Not applicable: Here you can enter whether a chapter is applicable for the current management system or not. (Configurable per management system). Please also note the behavior regarding the parent chapters. If a superordinate chapter is set to "not applicable", then the system takes over this setting automatically also for the subchapters assigned to this chapter. In addition, a question appears asking whether the justification text should also be adopted. If a parent chapter is changed to "applicable", then this does NOT automatically overwrite the settings of the assigned subchapters. Here you have to check yourself whether each of the subchapters is actually applicable.

Rationale: A rationale for applicability can be recorded here. (Configurable per management system)

Incoming Mappings: Any standard or norm chapters that map to this chapter are listed here.
 ::Caution: Only mappings from other standards/norms are shown here. All other incoming mappings such as from a measure, risk or knowledge base are not displayed here.

Outgoing Mappings: Here the norm/standard chapter can be mapped to a chapter of other norms/standards. It can only be mapped to other norm or standard chapters.

For both incoming and outgoing mappings in addition to the numbering and name of the chapter, the name of the standard itself is also displayed.

The links of the chapters of individual standards and norms can be viewed on this page.

Every chapter level shows the number of its links as well as the links of subordinate chapter levels in the column "#". Expanding the levels shows the individual linked elements in the following column.

Available links:

• risks (red)
• measures (green)
• control definitions (purple)
• documents (blue)

Moving the cursor onto one of the elements reveals a tooltip showing some of the its content. Every element also has a link button for opening it. You can either open the documents directly or, if the license is there, view it in the doc management. Links can be viewed but not edited on this page.

The checkbox "Include mapped standard chapters allows you to expand the list of linked elements. It adds those elements that are linked to related standard or norm chapters.

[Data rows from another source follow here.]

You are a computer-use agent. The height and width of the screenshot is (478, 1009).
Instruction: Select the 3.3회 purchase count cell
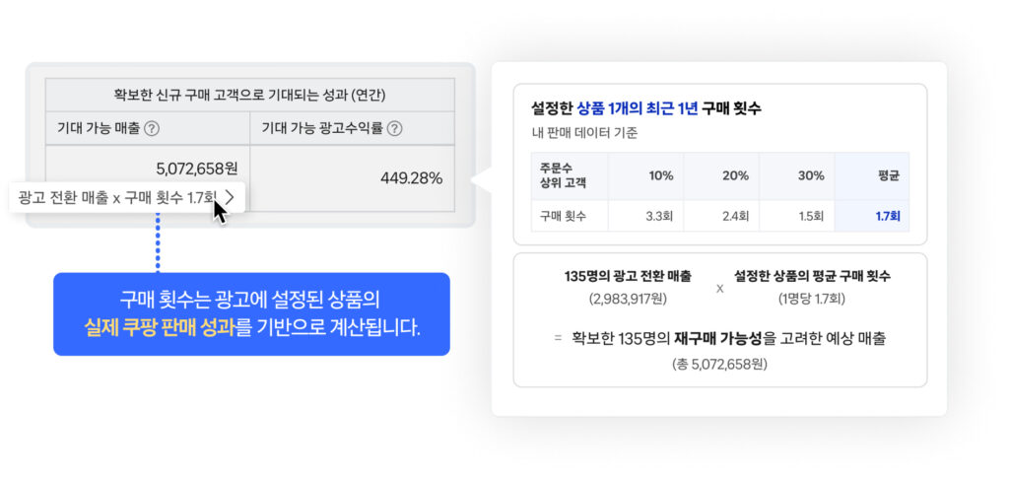point(645,216)
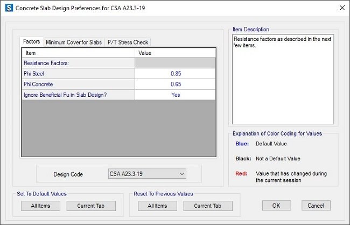Edit the Phi Steel value 0.85
The height and width of the screenshot is (225, 350).
[176, 74]
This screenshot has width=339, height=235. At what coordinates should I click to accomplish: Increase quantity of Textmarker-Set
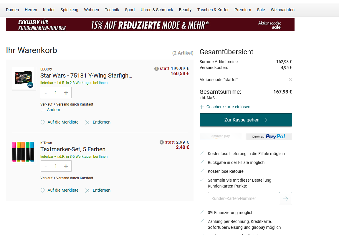click(66, 166)
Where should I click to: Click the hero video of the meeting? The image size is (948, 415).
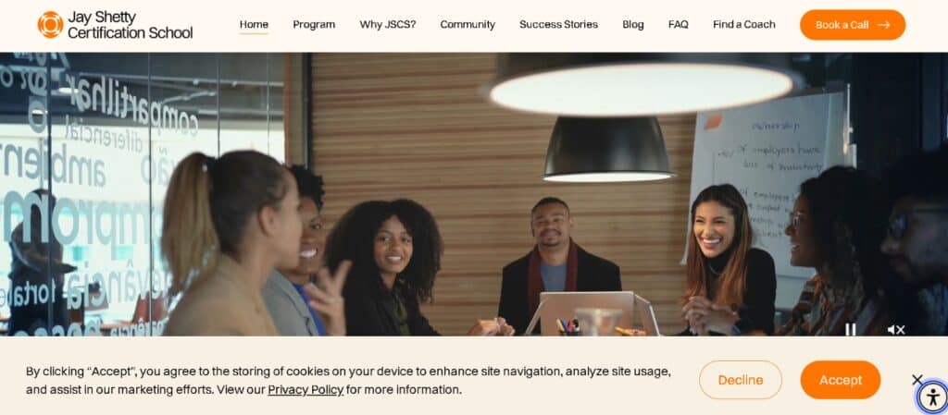click(474, 194)
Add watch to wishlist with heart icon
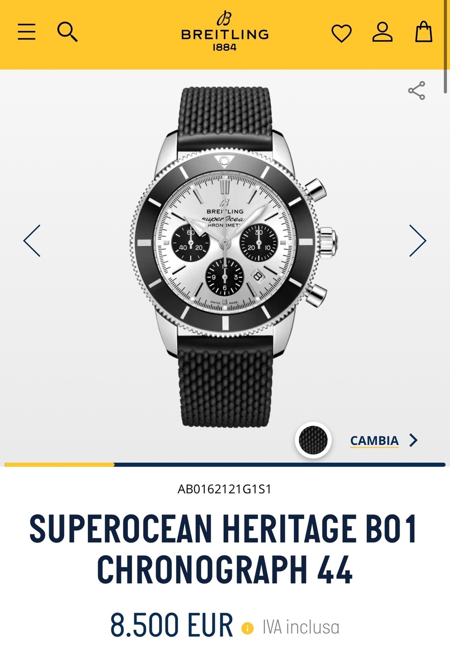The width and height of the screenshot is (450, 657). coord(341,33)
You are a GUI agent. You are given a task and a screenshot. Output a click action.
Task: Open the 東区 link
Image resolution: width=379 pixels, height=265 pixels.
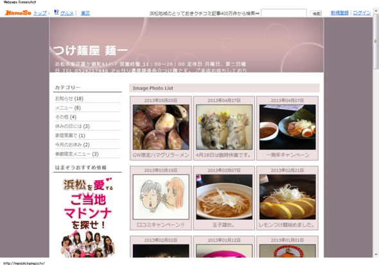[85, 13]
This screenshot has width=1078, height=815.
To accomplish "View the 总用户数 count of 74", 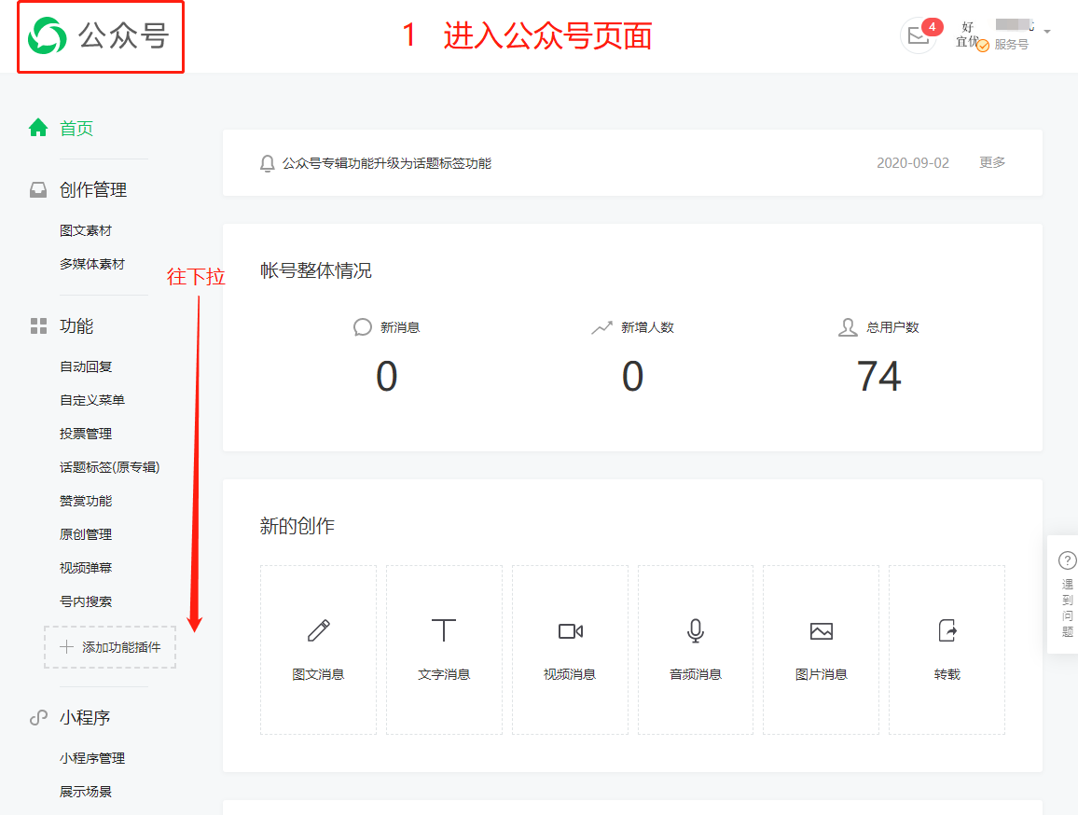I will (878, 377).
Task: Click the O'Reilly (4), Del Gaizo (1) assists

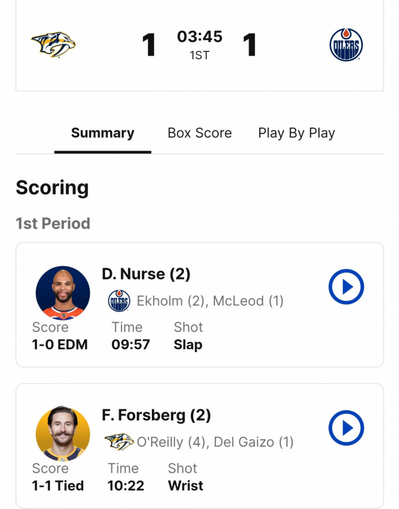Action: (215, 442)
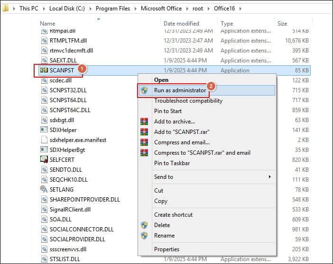Click the WinRAR icon next to Compress and email
This screenshot has height=264, width=333.
[144, 142]
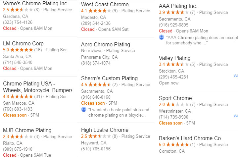
Task: Click the reviewer avatar under AAA Plating Inc.
Action: 162,37
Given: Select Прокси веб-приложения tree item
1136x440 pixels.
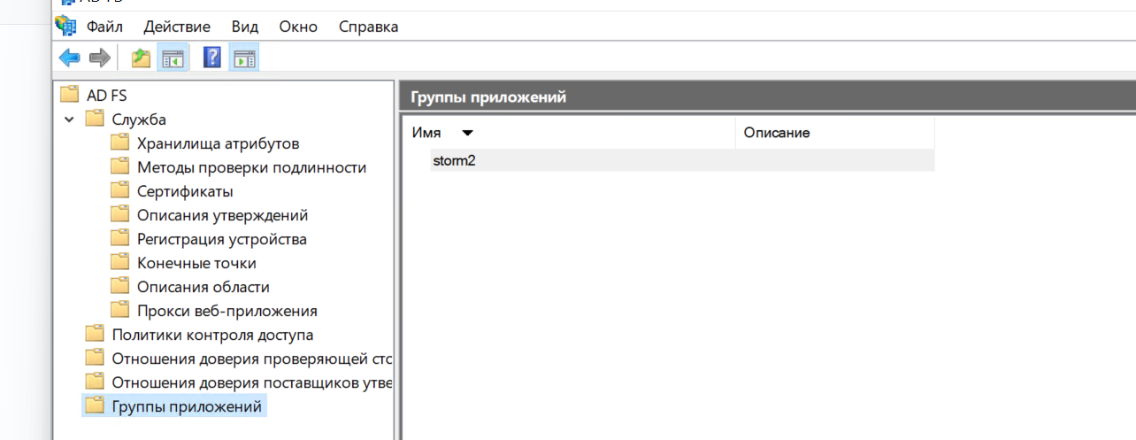Looking at the screenshot, I should (226, 311).
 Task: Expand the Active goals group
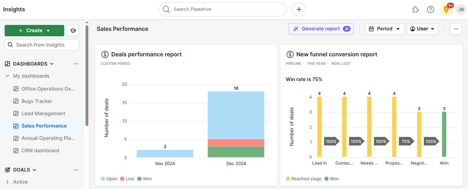(x=7, y=182)
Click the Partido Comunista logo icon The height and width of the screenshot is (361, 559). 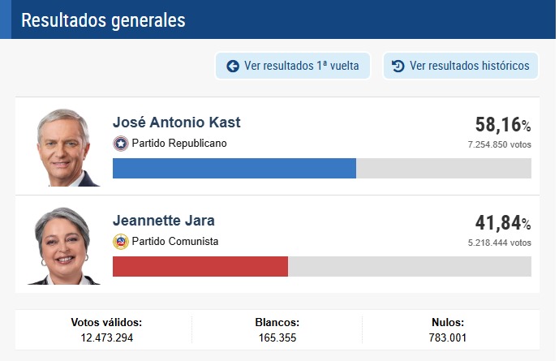(121, 241)
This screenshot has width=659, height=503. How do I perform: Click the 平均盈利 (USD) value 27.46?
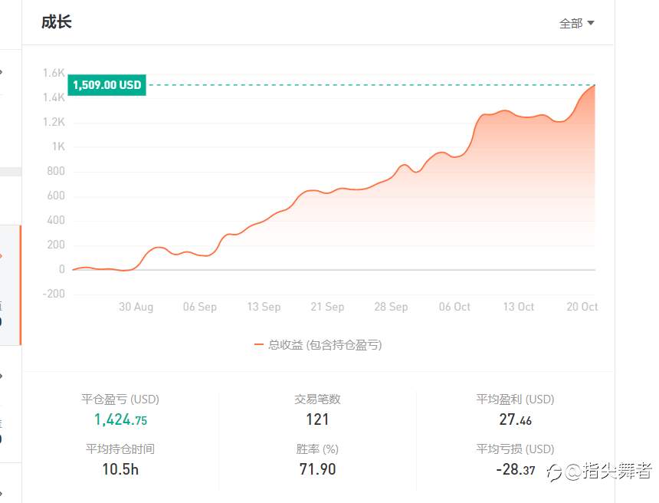(515, 419)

The documents displayed here are the ones that have been uploaded via Doc management → Documents.

You can reference further norms: for example, when updating a standard you should map from the current to the previous version. This enables an overview of the norm chapters already treated and any gaps created by new requirements before the first analysis with the new norm or standard is done. Those gaps can then be addressed first.